Traders are focused on the upcoming US GDP figures for the third quarter, with an expected annual growth rate of 3.2%. A stronger GDP report could boost the US Dollar and impact Gold prices, as Gold is priced in USD. Meanwhile, geopolitical events and Fed policy decisions continue to influence market movements.

Technical indicators show Gold’s enduring uptrend, with caution advised as the Relative Strength Index signals overbought conditions. Analysts predict potential targets at $4,400, while initial support is around $4,338. The Federal Reserve’s future monetary policy will play a key role in shaping Gold’s price trajectory.

Gold is trading at an all-time high as we approach the end of 2025, driven by expected Federal Reserve rate cuts and global instability. Geopolitical tensions involving the US, Venezuela, and Russia are pushing investors towards safe-haven assets.
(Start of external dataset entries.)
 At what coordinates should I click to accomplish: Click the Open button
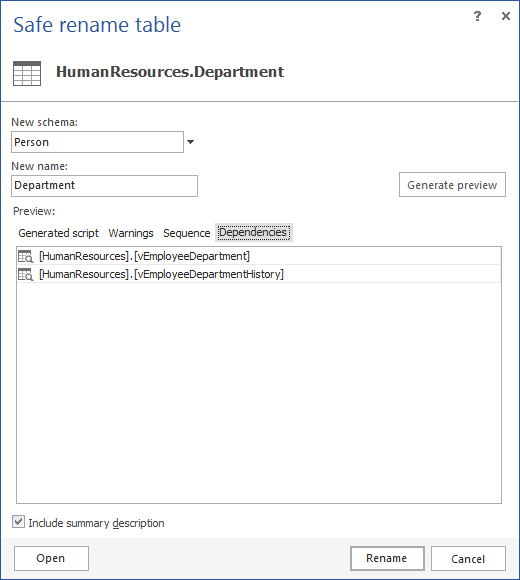click(51, 558)
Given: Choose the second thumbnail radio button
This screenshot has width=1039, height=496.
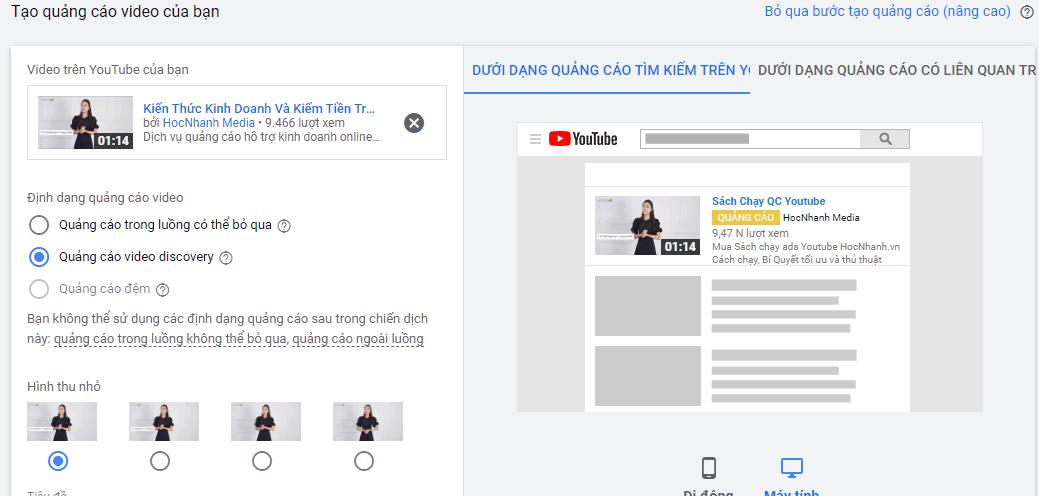Looking at the screenshot, I should pyautogui.click(x=160, y=461).
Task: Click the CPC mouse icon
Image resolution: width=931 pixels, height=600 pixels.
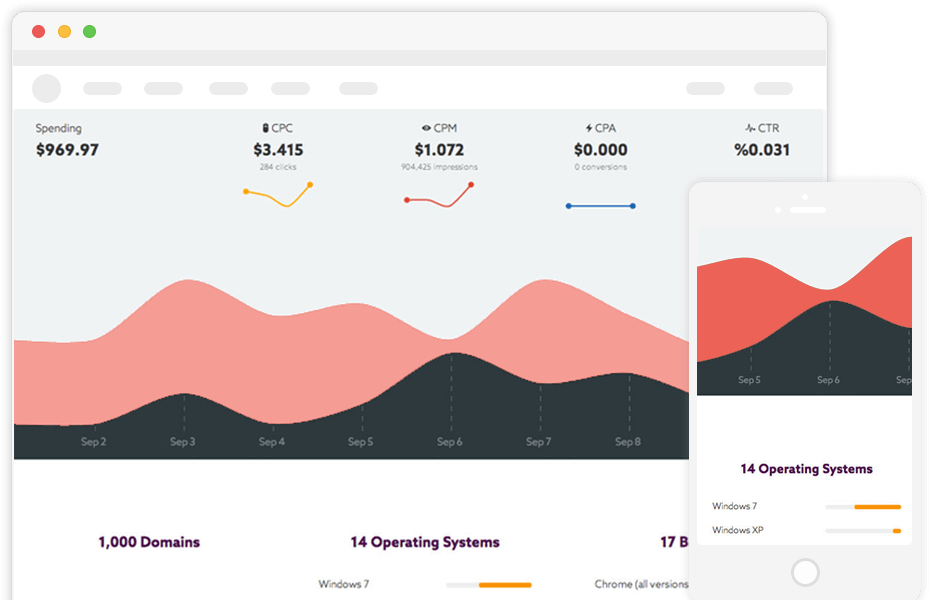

Given this momentum, we see continued strength in the coming weeks.

Global Economic Trends and Gold

This bullish outlook is supported by recent economic data that reinforces the case for a more accommodative Fed. We saw November’s Consumer Price Index cool to 3.1% year-over-year, continuing the disinflationary trend from the highs we experienced in 2024. The slowing jobs market, which added a weaker-than-expected 150,000 jobs last month, also points toward an economy that may need lower rates in 2026.

Beyond the Fed, we note that central banks globally have been a major source of demand throughout 2025. Following the trend we observed over the last few years, central banks have purchased over 800 tonnes of gold this year, seeking to diversify reserves away from the US Dollar. This underlying bid provides a strong floor for the market.

For derivatives traders, this environment suggests that long positions via call options are attractive to capture further upside toward the $4,400 to $4,450 targets. However, the overbought RSI indicator signals that we should be cautious about entering new positions at these record highs. A better strategy might be to use bull call spreads to limit the initial cost and define risk.

We must also prepare for short-term pullbacks, especially with key US GDP data being released today. A stronger-than-expected growth number could temporarily boost the dollar and trigger a correction in gold. Traders should consider buying protective put options or setting tight stop-losses on futures positions to hedge against a drop toward the $4,338 support level.

Given the heightened uncertainty, implied volatility in gold options will likely remain elevated into the new year. This presents an opportunity for those willing to sell premium, such as by selling cash-secured puts at or below the $4,300 support level. This strategy allows one to collect income while waiting for a potential pullback to enter a long position at a more favorable price.